(Beginning of Data under study)
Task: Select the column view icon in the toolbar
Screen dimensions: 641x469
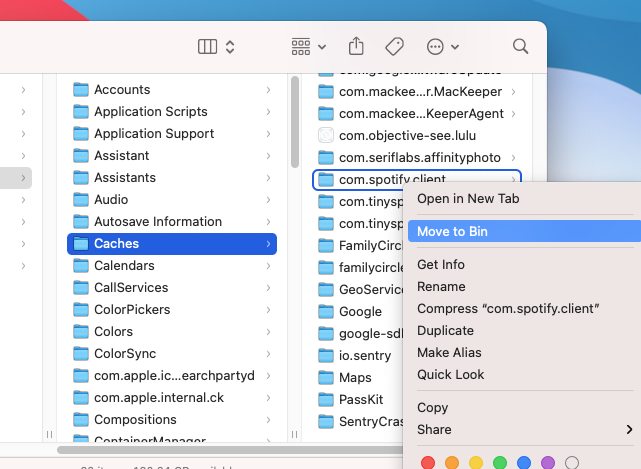Action: tap(207, 47)
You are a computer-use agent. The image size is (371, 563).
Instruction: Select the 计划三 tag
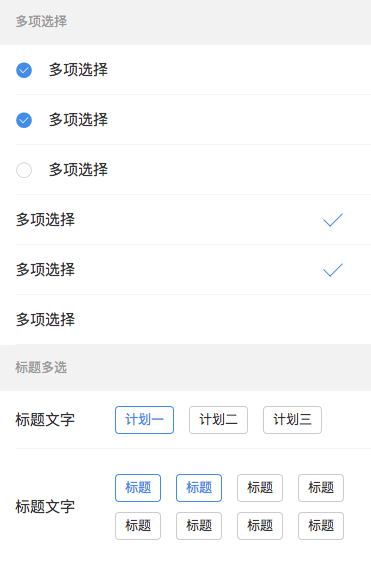click(x=292, y=420)
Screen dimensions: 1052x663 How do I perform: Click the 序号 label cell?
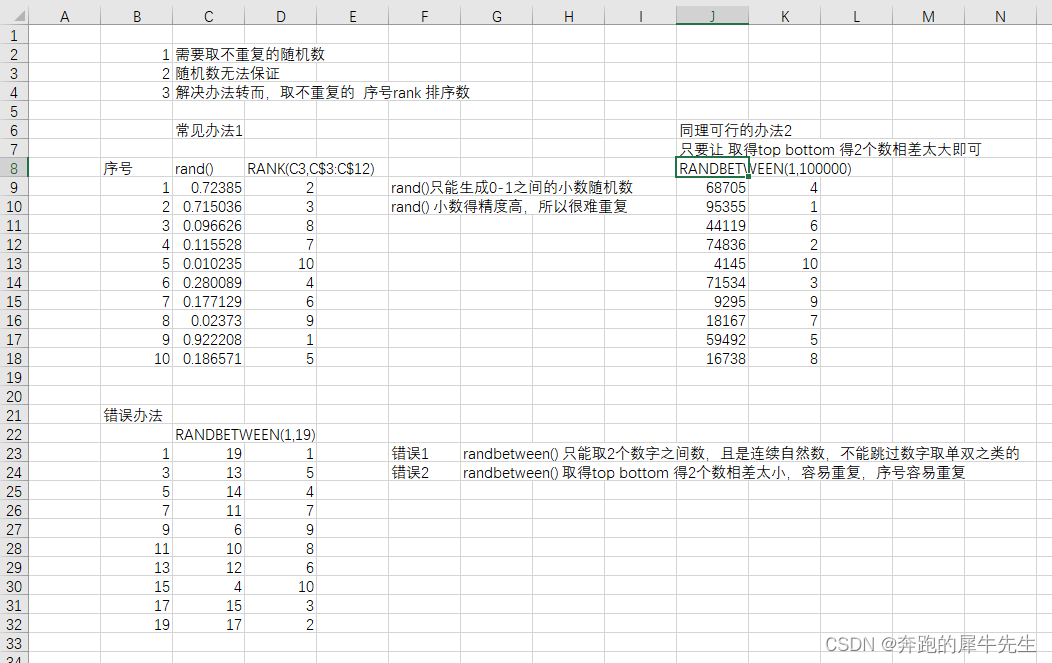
(End of Data under study)
Problem requirements
Output, exactly and without pictures, the lines above that run from the one containing "Screen dimensions: 641x469" through the last line of the entries, inclusive.

Exercise solution
Screen dimensions: 641x469
Action: tap(207, 47)
You are a computer-use agent. The image size is (371, 563).
Instruction: Select the 计划三 tag
click(x=292, y=420)
Screen dimensions: 1052x663 How do I perform: Click the 序号 label cell?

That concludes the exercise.